1. Harvest lymph nodes (superficial cervical, mandibular, axillary, inguinal, and mesenteric) from mice.  


2. Tease lymph nodes through a sterile 70-µm nylon cell strainer to obtain single-cell suspensions in complete IMDM containing 10% FCS and 0.05 mM 2-ME (complete medium).  


3. Resuspend cells in complete medium and use your favorite method to isolate CD4⁺ cells. Consider using our MojoSort™ Mouse CD4 T Cell Isolation Kit.  

 

Th17 Polarization of CD4⁺ Cells:

 

 

4. On day 0, coat 60 x 15mm of plastic petri dishes with anti-mouse CD3ε, clone 145-2C11 (5µg/ml). Incubate at 37°C for 2 hours or 4°C overnight. Aseptically decant antibody solution from the plate. Wash plate 3 times with sterile PBS. Discard liquid.


5. Plate CD4⁺ cells at 10 x 10⁶/5 ml/dish. Culture cells for 4 days in the presence of anti-mouse CD28, clone 37.51 (5µg/mL), recombinant mouse IL-6 (50ng/mL), recombinant human TGF-β1 (1ng/mL), recombinant mouse IL-23 (5ng/ml), anti-mouse IL-4 (10µg/mL), and anti-mouse IFN-γ (10µg/mL).  

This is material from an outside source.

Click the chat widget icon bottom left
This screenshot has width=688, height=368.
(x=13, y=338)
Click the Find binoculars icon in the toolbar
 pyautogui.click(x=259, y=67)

6. On day 3, slowly add 5ml of fresh media along with same the concentration of antibodies/cytokines as used on day 0.  


7. On day 4, wash cells once and then restimulate in complete medium with 500ng/ml PMA and 500ng/mL ionomycin, in the presence of Brefeldin A (If you are looking for IL-21 production, use monensin) for 4-5 hours.


8. After harvesting, the cells are ready for staining.
   Tip: Recombinant human TGF-β is effective for stimulating mouse cells.